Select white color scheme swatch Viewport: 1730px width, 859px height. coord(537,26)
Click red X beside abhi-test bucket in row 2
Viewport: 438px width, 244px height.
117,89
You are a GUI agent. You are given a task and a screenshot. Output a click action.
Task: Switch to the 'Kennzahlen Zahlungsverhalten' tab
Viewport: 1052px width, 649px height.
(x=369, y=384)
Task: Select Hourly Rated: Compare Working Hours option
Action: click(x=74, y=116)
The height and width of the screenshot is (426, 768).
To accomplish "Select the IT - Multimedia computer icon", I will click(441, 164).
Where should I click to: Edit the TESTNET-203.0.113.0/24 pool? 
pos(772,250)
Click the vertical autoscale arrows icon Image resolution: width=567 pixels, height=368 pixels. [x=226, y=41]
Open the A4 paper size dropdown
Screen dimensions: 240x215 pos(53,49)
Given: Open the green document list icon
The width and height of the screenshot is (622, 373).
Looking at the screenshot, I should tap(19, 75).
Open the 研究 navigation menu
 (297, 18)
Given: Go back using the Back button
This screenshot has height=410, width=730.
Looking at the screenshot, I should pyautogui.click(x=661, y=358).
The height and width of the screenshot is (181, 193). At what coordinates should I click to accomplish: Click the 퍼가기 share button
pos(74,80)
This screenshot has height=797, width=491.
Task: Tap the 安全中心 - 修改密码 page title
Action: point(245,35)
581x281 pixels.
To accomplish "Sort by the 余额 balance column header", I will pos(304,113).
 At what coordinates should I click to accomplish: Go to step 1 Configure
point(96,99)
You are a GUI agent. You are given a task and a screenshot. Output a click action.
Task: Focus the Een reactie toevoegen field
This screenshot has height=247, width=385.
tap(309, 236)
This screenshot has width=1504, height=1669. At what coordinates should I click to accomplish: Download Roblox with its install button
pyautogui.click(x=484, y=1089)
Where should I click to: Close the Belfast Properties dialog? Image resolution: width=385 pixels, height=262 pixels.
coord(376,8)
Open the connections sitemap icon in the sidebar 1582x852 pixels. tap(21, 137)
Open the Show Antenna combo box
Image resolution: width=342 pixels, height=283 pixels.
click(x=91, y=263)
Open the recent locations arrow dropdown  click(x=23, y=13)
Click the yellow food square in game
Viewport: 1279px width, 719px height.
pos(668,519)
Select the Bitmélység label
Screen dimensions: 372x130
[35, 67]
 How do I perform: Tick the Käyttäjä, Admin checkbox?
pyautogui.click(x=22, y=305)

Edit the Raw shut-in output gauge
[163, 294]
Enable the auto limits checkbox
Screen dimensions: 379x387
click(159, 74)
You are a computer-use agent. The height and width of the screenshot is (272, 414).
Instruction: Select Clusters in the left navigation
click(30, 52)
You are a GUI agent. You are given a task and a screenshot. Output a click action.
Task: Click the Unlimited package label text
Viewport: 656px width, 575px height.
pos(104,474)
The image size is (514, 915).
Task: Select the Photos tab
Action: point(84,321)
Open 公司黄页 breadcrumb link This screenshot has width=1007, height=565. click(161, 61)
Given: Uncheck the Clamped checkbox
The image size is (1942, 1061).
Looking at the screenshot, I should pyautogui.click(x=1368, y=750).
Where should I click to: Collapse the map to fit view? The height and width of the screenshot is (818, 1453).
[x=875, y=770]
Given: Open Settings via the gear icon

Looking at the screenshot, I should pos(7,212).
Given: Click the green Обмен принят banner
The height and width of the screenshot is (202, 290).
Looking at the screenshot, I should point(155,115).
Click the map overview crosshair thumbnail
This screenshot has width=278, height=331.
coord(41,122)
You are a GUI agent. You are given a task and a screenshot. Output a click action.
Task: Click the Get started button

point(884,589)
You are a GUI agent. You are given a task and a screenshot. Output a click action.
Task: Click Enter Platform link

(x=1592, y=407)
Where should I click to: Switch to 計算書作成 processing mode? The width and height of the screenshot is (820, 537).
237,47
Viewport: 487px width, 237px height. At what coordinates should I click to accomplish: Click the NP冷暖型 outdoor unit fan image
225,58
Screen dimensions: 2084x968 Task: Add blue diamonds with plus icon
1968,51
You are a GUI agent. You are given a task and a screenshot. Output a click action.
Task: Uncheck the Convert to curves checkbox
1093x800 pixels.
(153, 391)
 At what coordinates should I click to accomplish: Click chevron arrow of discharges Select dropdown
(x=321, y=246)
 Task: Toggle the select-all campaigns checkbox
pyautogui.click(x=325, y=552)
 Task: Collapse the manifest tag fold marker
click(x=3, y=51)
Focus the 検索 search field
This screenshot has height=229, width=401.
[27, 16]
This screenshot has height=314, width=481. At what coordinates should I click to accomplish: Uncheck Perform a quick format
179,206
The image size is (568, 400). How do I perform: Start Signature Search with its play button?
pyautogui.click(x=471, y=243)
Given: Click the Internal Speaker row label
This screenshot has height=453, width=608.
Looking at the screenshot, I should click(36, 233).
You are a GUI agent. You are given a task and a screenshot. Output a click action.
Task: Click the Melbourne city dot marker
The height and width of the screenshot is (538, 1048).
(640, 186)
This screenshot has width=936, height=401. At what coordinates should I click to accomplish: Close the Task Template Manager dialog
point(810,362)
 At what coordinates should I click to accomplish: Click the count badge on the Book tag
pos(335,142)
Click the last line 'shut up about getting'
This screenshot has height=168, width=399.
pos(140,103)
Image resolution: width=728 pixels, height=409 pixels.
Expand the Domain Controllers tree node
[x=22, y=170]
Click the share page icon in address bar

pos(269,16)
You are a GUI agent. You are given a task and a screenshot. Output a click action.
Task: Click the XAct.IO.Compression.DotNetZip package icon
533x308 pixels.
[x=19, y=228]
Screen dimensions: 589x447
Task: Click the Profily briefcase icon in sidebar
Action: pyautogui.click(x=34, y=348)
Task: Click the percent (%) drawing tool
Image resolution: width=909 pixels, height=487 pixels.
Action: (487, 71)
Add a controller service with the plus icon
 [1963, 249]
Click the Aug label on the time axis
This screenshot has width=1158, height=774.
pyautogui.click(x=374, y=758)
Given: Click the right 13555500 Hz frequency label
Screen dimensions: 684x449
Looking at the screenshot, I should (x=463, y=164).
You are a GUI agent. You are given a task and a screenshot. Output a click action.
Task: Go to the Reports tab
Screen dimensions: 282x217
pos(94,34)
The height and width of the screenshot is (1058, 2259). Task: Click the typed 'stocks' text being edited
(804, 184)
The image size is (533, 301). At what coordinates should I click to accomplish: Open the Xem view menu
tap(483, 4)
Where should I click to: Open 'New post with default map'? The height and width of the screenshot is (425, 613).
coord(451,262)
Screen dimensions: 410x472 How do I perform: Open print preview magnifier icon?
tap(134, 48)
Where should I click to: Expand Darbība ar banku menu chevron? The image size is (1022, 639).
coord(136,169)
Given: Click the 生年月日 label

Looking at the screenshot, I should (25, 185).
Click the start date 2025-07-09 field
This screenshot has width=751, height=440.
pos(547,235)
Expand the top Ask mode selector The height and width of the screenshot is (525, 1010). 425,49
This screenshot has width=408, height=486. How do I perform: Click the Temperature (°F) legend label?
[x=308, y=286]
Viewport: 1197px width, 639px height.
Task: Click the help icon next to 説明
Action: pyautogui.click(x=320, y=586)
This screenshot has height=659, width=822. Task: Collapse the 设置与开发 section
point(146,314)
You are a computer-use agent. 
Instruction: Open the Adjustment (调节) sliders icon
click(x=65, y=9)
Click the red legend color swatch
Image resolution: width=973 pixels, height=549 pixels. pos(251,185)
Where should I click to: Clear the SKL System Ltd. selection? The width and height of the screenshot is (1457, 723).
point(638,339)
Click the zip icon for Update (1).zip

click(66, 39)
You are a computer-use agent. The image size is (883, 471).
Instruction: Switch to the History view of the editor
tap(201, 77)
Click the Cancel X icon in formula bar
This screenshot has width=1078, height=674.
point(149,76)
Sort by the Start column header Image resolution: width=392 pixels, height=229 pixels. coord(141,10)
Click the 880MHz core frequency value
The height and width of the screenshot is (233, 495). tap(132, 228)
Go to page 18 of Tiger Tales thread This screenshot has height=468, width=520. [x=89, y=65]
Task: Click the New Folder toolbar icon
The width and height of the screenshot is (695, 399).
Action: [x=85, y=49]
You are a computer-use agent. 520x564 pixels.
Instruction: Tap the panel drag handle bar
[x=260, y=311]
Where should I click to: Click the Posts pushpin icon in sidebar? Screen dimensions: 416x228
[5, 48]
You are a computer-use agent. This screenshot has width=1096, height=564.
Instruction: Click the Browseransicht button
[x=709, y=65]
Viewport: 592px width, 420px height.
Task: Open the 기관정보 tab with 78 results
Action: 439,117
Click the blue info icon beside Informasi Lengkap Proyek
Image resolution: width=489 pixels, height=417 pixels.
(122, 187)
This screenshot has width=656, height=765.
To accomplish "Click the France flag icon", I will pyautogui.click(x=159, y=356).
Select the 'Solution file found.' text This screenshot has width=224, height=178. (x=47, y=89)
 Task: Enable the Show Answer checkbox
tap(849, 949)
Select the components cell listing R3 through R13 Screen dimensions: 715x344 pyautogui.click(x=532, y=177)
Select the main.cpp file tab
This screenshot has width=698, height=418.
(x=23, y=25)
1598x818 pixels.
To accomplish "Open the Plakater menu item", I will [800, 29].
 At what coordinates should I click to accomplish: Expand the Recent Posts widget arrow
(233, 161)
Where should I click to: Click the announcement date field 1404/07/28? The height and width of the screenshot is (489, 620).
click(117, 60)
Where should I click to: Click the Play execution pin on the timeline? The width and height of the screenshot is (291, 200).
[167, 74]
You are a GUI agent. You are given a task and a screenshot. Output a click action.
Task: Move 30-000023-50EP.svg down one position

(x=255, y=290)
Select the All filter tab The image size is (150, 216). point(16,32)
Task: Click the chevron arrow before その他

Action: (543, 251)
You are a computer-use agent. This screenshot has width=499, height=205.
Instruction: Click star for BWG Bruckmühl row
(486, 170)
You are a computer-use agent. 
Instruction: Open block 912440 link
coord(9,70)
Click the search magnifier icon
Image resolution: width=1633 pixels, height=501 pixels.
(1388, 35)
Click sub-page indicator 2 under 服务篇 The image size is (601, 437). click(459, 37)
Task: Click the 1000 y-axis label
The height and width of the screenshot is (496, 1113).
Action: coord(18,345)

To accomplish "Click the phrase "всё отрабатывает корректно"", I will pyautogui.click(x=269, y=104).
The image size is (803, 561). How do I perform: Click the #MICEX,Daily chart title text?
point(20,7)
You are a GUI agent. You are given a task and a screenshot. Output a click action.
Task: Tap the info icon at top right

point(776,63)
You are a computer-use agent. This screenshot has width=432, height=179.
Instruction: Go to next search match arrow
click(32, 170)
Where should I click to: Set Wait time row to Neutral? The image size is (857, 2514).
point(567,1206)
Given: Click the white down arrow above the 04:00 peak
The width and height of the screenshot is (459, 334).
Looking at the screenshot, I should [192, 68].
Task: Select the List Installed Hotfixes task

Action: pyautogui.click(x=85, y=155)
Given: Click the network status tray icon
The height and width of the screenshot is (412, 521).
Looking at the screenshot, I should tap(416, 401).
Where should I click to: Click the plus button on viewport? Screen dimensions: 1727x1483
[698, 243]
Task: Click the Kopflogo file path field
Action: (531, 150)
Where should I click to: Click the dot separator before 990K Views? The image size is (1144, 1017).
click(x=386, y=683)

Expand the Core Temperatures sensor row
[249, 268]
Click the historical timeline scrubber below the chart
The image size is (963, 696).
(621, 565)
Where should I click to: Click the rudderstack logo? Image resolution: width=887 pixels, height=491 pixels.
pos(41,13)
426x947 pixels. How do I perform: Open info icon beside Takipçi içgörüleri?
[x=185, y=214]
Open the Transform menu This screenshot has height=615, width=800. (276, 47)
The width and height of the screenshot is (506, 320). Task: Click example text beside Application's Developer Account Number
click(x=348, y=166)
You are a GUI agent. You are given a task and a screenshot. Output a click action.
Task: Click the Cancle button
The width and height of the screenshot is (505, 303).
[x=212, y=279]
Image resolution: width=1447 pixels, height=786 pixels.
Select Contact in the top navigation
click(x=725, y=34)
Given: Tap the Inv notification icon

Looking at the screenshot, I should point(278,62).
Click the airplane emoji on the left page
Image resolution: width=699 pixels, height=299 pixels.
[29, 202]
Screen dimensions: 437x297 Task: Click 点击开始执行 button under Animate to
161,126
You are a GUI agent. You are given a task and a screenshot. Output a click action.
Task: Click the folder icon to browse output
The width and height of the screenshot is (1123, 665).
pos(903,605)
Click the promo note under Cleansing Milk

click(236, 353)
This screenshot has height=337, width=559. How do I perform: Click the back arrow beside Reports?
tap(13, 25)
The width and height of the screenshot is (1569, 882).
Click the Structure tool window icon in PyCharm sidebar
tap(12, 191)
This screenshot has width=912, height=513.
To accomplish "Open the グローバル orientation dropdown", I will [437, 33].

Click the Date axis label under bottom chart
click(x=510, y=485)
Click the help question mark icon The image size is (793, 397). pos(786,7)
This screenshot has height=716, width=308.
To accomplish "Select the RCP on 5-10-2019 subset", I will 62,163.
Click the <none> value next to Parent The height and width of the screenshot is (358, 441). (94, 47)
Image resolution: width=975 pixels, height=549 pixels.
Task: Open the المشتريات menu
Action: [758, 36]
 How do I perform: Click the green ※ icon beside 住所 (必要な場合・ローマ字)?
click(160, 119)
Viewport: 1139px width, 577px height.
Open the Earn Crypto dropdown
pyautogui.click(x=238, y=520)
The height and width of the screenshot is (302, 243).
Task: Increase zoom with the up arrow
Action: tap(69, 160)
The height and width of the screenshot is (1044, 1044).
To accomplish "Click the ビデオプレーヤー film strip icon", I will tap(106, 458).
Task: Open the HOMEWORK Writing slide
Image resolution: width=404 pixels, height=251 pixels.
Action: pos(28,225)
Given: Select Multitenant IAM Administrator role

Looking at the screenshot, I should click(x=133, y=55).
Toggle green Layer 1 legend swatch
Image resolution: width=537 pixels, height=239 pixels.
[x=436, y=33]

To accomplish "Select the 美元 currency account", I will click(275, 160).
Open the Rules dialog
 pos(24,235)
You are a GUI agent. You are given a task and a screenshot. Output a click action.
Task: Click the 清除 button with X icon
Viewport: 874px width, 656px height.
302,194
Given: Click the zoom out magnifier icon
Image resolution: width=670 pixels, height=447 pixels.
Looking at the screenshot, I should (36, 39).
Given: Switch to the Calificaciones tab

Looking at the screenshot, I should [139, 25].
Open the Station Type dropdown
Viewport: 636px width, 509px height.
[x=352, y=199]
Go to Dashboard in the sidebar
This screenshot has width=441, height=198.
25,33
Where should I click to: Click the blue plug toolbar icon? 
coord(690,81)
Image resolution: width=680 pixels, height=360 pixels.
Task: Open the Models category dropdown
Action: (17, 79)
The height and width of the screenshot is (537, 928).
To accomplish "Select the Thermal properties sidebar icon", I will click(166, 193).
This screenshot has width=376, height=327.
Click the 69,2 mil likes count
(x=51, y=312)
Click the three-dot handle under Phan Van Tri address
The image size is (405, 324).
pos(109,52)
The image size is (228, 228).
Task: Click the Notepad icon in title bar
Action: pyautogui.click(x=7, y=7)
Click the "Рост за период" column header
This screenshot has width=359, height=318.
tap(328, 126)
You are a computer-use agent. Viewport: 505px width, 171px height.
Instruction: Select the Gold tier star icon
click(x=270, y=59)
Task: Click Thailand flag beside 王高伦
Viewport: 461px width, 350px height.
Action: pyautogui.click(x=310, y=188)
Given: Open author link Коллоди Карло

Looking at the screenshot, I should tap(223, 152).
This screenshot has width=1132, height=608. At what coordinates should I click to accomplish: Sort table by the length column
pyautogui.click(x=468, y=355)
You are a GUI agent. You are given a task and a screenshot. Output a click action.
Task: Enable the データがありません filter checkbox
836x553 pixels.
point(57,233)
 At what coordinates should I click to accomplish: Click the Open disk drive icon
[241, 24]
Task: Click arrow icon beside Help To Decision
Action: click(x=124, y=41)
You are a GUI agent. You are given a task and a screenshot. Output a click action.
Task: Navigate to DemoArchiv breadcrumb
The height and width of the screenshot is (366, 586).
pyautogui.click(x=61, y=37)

§ **WHAT IS ASKED**
Print the records from the beginning through the line containing "tap(309, 236)", with both ends included, copying each line exactly as it appears.

§ **ANSWER TO THIS EXERCISE**
Select white color scheme swatch Viewport: 1730px width, 859px height. coord(537,26)
Click red X beside abhi-test bucket in row 2
Viewport: 438px width, 244px height.
117,89
You are a GUI agent. You are given a task and a screenshot. Output a click action.
Task: Switch to the 'Kennzahlen Zahlungsverhalten' tab
Viewport: 1052px width, 649px height.
(x=369, y=384)
Task: Select Hourly Rated: Compare Working Hours option
Action: click(x=74, y=116)
The height and width of the screenshot is (426, 768).
To accomplish "Select the IT - Multimedia computer icon", I will click(441, 164).
Where should I click to: Edit the TESTNET-203.0.113.0/24 pool? 
pos(772,250)
Click the vertical autoscale arrows icon Image resolution: width=567 pixels, height=368 pixels. [x=226, y=41]
Open the A4 paper size dropdown
Screen dimensions: 240x215 pos(53,49)
Given: Open the green document list icon
The width and height of the screenshot is (622, 373).
Looking at the screenshot, I should tap(19, 75).
Open the 研究 navigation menu
 (297, 18)
Given: Go back using the Back button
This screenshot has height=410, width=730.
Looking at the screenshot, I should pyautogui.click(x=661, y=358).
The height and width of the screenshot is (181, 193). At what coordinates should I click to accomplish: Click the 퍼가기 share button
pos(74,80)
This screenshot has height=797, width=491.
Task: Tap the 安全中心 - 修改密码 page title
Action: point(245,35)
581x281 pixels.
To accomplish "Sort by the 余额 balance column header", I will pos(304,113).
 At what coordinates should I click to accomplish: Go to step 1 Configure
point(96,99)
You are a GUI agent. You are given a task and a screenshot. Output a click action.
Task: Focus the Een reactie toevoegen field
This screenshot has height=247, width=385.
tap(309, 236)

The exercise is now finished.